Using Noise to Distinguish Between System and Observer Effects in Multimodal Neuroimaging

Erik Fagerholm^1*Hirokazu Tanaka²Milan Brázdil³

• ¹King's College London, London, United Kingdom
• ²Tokyo Toshi Daigaku, Setagaya, Japan
• ³Masarykova univerzita, Brno, Czechia

It has become increasingly common to record brain activity simultaneously at more than one spatiotemporal scale. Here, we address a central question raised by such cross-scale datasets: do they reflect the same underlying dynamics observed in different ways, or different dynamics observed in the same way? In other words, to what extent can variation between modalities be attributed to system-level versus observer-level effects? System-level effects reflect genuine differences in neural dynamics at the resolutions sampled by each device.
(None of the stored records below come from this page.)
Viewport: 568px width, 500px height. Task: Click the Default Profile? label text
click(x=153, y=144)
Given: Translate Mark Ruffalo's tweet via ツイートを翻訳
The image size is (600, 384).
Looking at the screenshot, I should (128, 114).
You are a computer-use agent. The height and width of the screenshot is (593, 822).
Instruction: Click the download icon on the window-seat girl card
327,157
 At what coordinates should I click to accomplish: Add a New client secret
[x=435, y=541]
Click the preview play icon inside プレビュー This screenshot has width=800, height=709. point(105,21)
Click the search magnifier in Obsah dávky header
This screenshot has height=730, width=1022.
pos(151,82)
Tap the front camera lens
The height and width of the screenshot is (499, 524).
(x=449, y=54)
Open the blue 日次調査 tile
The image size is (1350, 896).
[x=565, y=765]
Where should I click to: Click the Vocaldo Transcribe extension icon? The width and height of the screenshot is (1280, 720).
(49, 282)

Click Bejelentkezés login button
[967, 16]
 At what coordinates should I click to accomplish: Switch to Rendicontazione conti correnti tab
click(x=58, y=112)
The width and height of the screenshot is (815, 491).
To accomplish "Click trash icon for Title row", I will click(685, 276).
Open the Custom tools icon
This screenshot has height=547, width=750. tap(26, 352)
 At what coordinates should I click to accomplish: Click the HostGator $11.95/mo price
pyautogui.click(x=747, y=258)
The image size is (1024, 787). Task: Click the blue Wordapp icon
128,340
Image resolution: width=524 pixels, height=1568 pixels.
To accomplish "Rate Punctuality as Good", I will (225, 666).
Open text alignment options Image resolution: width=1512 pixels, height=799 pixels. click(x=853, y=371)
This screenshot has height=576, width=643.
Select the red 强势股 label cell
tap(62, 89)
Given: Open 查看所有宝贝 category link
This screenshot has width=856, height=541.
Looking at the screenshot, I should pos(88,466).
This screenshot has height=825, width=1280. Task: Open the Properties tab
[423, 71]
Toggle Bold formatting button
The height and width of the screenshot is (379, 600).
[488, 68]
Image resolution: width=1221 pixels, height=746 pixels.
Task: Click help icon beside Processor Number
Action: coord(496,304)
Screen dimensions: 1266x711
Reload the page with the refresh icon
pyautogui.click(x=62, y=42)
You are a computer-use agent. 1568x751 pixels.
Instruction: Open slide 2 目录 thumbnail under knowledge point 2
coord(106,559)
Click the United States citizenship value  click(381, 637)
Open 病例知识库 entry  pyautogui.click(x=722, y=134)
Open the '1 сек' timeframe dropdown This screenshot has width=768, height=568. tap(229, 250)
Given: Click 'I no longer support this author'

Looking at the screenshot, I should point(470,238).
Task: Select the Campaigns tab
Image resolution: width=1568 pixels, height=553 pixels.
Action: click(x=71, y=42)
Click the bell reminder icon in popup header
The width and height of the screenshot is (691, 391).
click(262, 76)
Observer-level effects, by contrast, reflect artefactual differences introduced by the nonlinear transformations each device imposes on the signal. We demonstrate that noise, when incorporated into generative models, can help disentangle these two sources of variation. We apply this noise-based approach to simultaneously recorded high-frequency broadband signals from macroelectrodes and microwires in the human hippocampus. Most subjects show a complex mixture of system- and observer-level contributions to their time series. However, in one subject, the cross-scale difference is statistically attributable to an observer-level effect—i.e., consistent with the same dynamics at both microwire and macroelectrode scales. This study shows that noise can be used in empirical datasets to determine whether cross-scale variation arises from differences in neural dynamics or differences in observer functions.